凯撒在山坡上,猛地勒马举剑,而后坐骑发出长嘶,在原地双足翻腾,转了个圈,接着头也不回地冲下了山坡,大概五分钟后,他在卢比孔河前短暂停留了三秒钟不到,“若不越过的话,我将死无葬身之地。”想完,他双目微闭,骑着马纵入了浅浅的河湾当中,第一个越过了决定共和国生死的疆界。
八和第十军团,按照事先的部属,全部转身,朝着米兰的方向回返。
十二军团,则沉默地紧紧跟着凯撒远去的背影,不顾河水的寒冷彻骨,急速蹈水过河,他们连搭建一座浮桥的时间,都不愿意浪费。
现在跟在凯撒身后的,无外乎也就五千多轻重步兵,外带加强配属的三千名骑兵:一千名维比奇纳斯人,一千名马蒂亚人,以及一千名阿尔维尼人。这次,凯撒特地招揽这个南高卢的大部族,目的就是为了怀柔,或者裹挟他们,支援即将到来的,对比利牛斯山与马塞利亚的战争。
李必达担任的角色,就是率领这批骑兵,配合凯撒的留营老兵们,一起护送着后面的辎重,所以他是最后渡过卢比孔河的一批,这时已是次日凌晨时分,白色的水雾当中,他头盔上的羽翎在晃动着,前面是凯撒的老兵队长米卢,两人几乎并辔而行,黑夜里水流的声音越来越清晰。
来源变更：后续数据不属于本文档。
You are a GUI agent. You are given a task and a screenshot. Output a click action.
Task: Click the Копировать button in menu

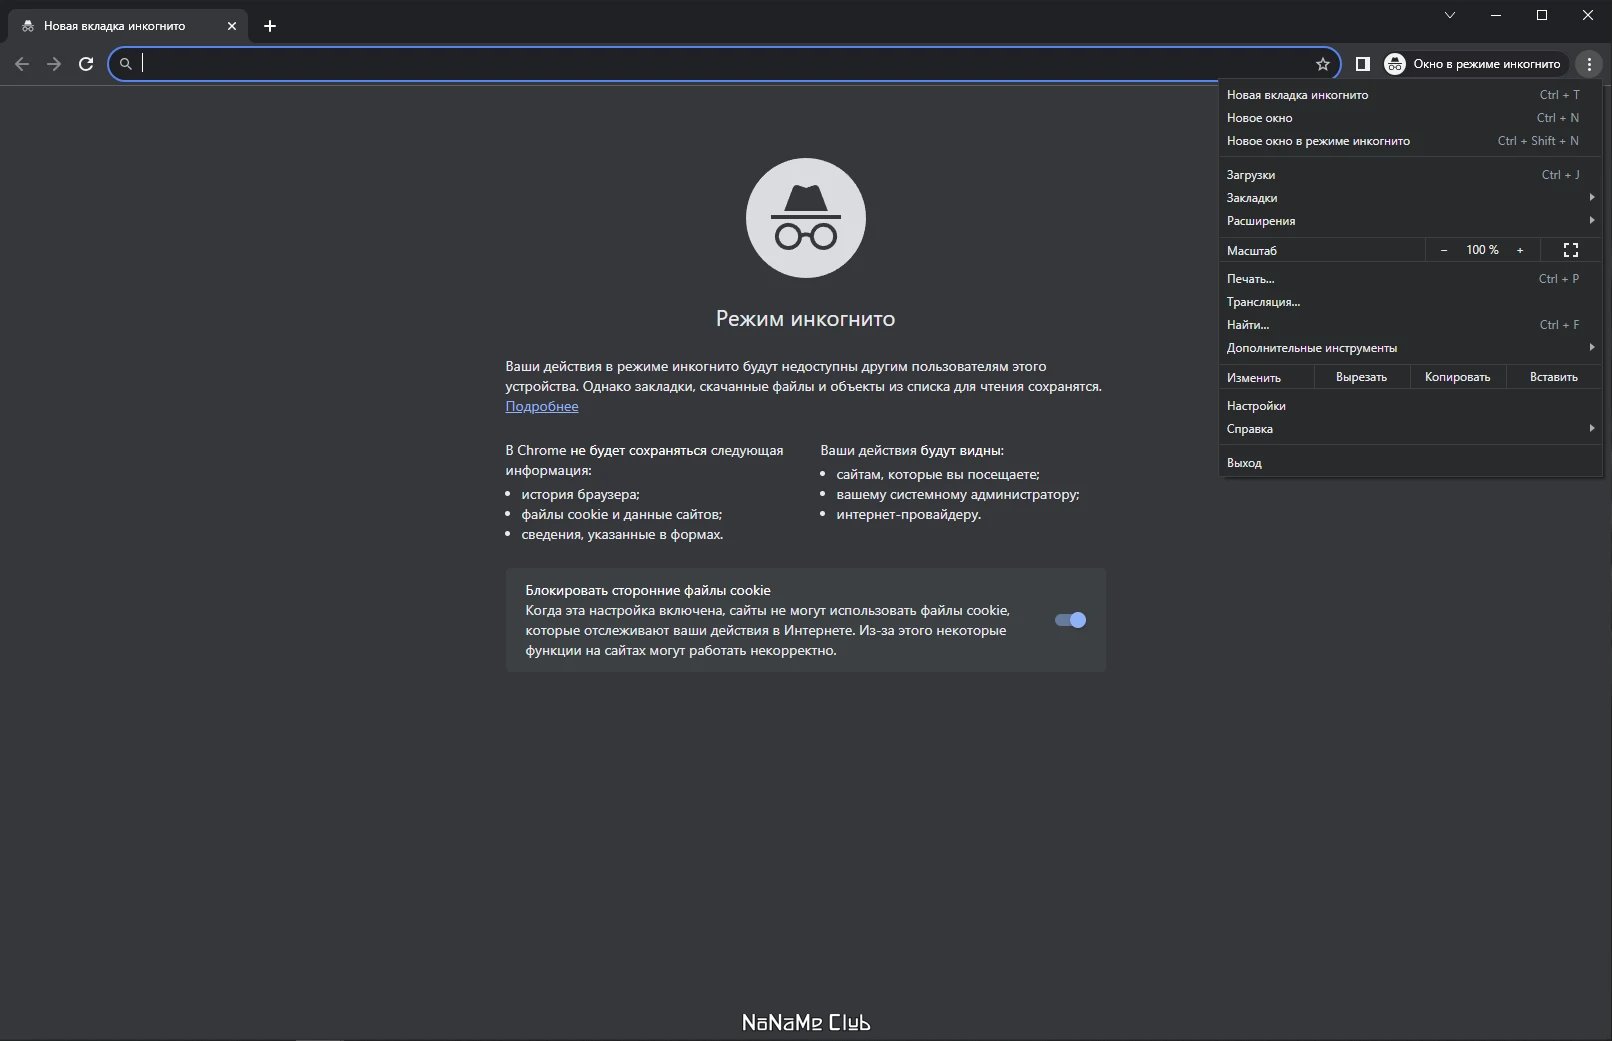point(1457,377)
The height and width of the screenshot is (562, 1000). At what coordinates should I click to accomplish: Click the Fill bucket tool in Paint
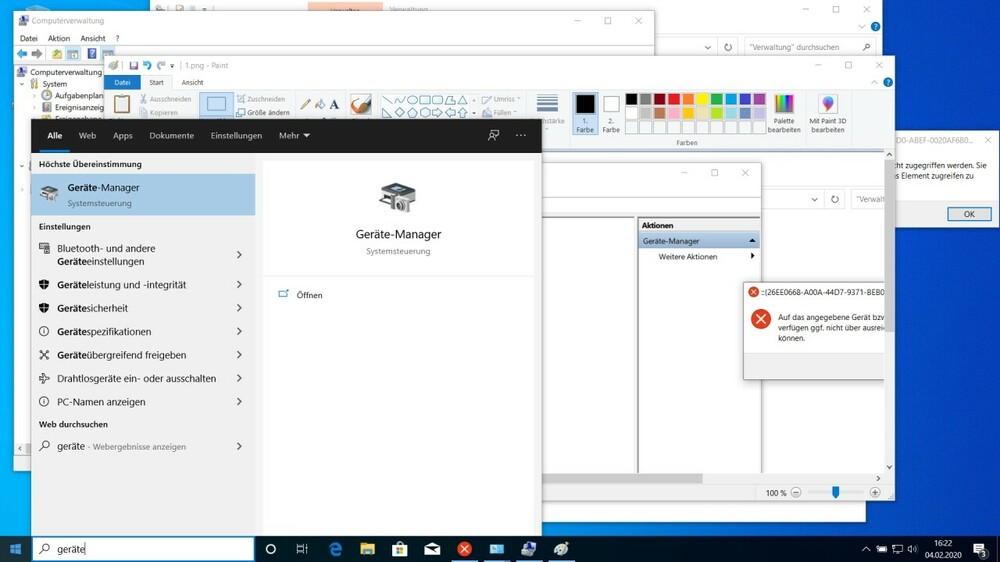pyautogui.click(x=320, y=104)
结果,在河边,李必达停下了脚步,他看到了拉宾努斯,正背着行李,依旧是平民衣物,牵着自己儿子的手,不紧不慢地在军队的旁边步行着,后面仅有几个随行奴隶。
几乎所有的兵士在见到昔日的首席副将时,还是会行注目礼,有的还会打着招呼,“你要一直跟着我们,回罗马吗?”李必达问到。
拉宾努斯摇摇头,指了下河流分岔的地方,“我会走阿庇安大道,取伊特鲁尼亚回去,而不是你们军队走的弗拉米尼亚大道。”
“那很巧,我也走伊特鲁尼亚。”
“你是去接手早就在哪里作乱的十三军团吗?”
李必达没有回答,而是问了拉宾努斯一句,“凯撒始终没有和你交谈过?”
对方很平淡地否定,并且说明现在已毫无必要了,“因为你们终究还是越过去了,这样也好,也许共和国真的到了这种地步了。”
说完,拉宾努斯没有再和李必达说什么,而是拉着自己儿子的手,走到了距离军道半个弗隆开外的距离,慢慢地自顾自地行走着。
“这就是不同的道路吗?”李必达便夹紧了马腹,加速小跑到了卢比孔河处,马儿见到冷水,有一丝犹豫,但是主人直接来了一马鞭,接着整个河面上都是马鞭萧萧之声,东方鱼肚白泛现——当马蹄在水面上哗啦有声时,李必达看到了在对面河岸边,两个背着柴禾和冬麦穗子的农奴,正呆立在原地,看着无数的人马铁流,正鱼贯穿过,当他们看到,一个东方面孔的将军,沉默无言地驱马,与自己交错而过时,那面上的惊愕便愈发明显了。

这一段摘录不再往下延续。